Supplied text.
• • • •
Paul chairs the firm’s Municipal and Government Practice Group, as well as its General Litigation Practice Group. In three decades of client advocacy, he has taken more than 100 cases to verdict in federal and state courts around the country. Paul understands that plaintiff’s attorneys employ a strategy, from discovery to closing argument, of attacking the company as opposed to focusing on the accident. He represents owners and contractors in construction work site accidents, railroad accidents, and catastrophic injury cases with the knowledge that plaintiffs try to portray an “out of control” company and instill fear in the jurors. Paul applies this strategy to defend public and school transportation providers in municipal liability, product liability, and civil rights claims. Paul has extensive experience representing professionals in a wide swath of risk exposures. He has counseled professionals on ethical issues, represented lawyers in grievance issues, and litigated all types of professional liability claims to successful conclusion. Notably, Paul successfully represented the Port Authority of New York and New Jersey in the 1993 World Trade Center Bombing Cases – obtaining a favorable finding from New York’s highest court.
Paul preaches active participation in a claim’s investigation phase. He has participated in 100s of site and laboratory. He has spent decades debunking experts who base their opinions on “junk science.” He continues to represent the Port Authority and contractors on accidents at the World Trade Center — understanding that constructive or actual notice of a defect can often be the key to success in defending all types of matters.
Paul has argued dozens of appeals and can often be found arguing client interests at the Appellate Divisions of New York’s First and Second Judicial Departments. He has served as Chairman of the Trial Lawyers’ Section of the Nassau County and Suffolk County Bar Associations. He is an active member of the Defense Research Institute (DRI). He also possesses an AV rating from Martindale-Hubbell. His experience includes litigating maritime matters and success with several exoneration actions.
Paul happily resides in Northport, New York where he enjoys kayaking and biking. His interests in winter skiing have lead him to some of the world’s most exciting resorts in Europe and South America. And he has an unwavering passion to improve his golf game.
Matter of World Trade Center Bombing, 17 NY3d 428
This appeal arose from the 1993 terrorist bombing incident in the parking garage of the World Trade Center complex. It raised critical issues regarding the interplay of the proprietary and governmental functions of a public entity and the provision of security, particularly against the risk of terrorist attack. Paul was part of the team that convinced New York’s highest court that the Port Authority of New York and New Jersey (Port Authority) was performing a governmental or proprietary function in its provision of security at the premises. Second, that because the Port Authority was engaged in such a governmental function, it was entitled it to the common-law defense of governmental immunity.
• • • •
Provided data.
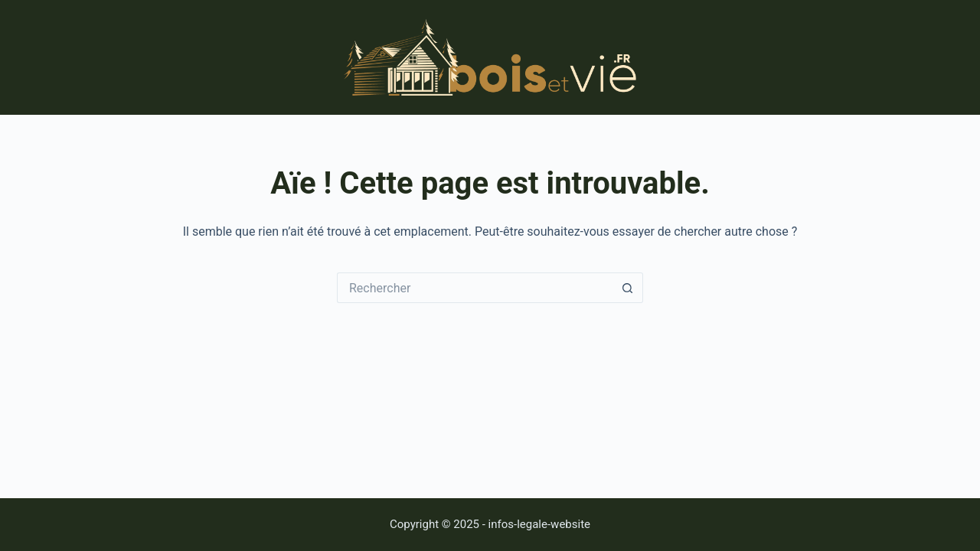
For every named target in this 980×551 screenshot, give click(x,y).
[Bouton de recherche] (628, 288)
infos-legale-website (539, 524)
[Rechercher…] (475, 288)
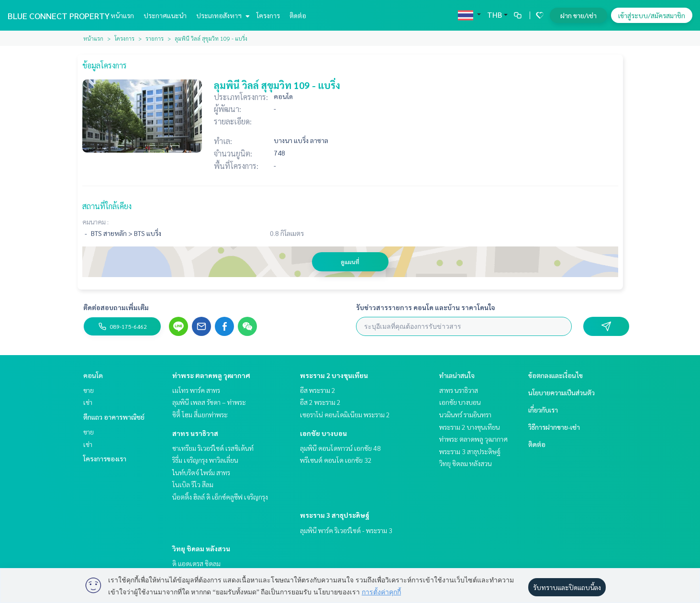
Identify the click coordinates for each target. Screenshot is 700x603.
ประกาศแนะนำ (165, 15)
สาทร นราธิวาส (195, 433)
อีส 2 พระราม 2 (320, 402)
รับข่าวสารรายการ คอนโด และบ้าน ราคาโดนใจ (425, 307)
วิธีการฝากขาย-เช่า (554, 427)
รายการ (155, 38)
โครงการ (268, 15)
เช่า (88, 402)
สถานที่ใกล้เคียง (107, 206)
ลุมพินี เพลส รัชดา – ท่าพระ (209, 402)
• • • •
Rewrite the part of the attorney profile that opens with "Paul happily resides" and closes with "his golf game.", substituting "sailing" for "kayaking". Rely solely on the attorney profile.

Correct response.
Paul happily resides in Northport, New York where he enjoys sailing and biking. His interests in winter skiing have lead him to some of the world’s most exciting resorts in Europe and South America. And he has an unwavering passion to improve his golf game.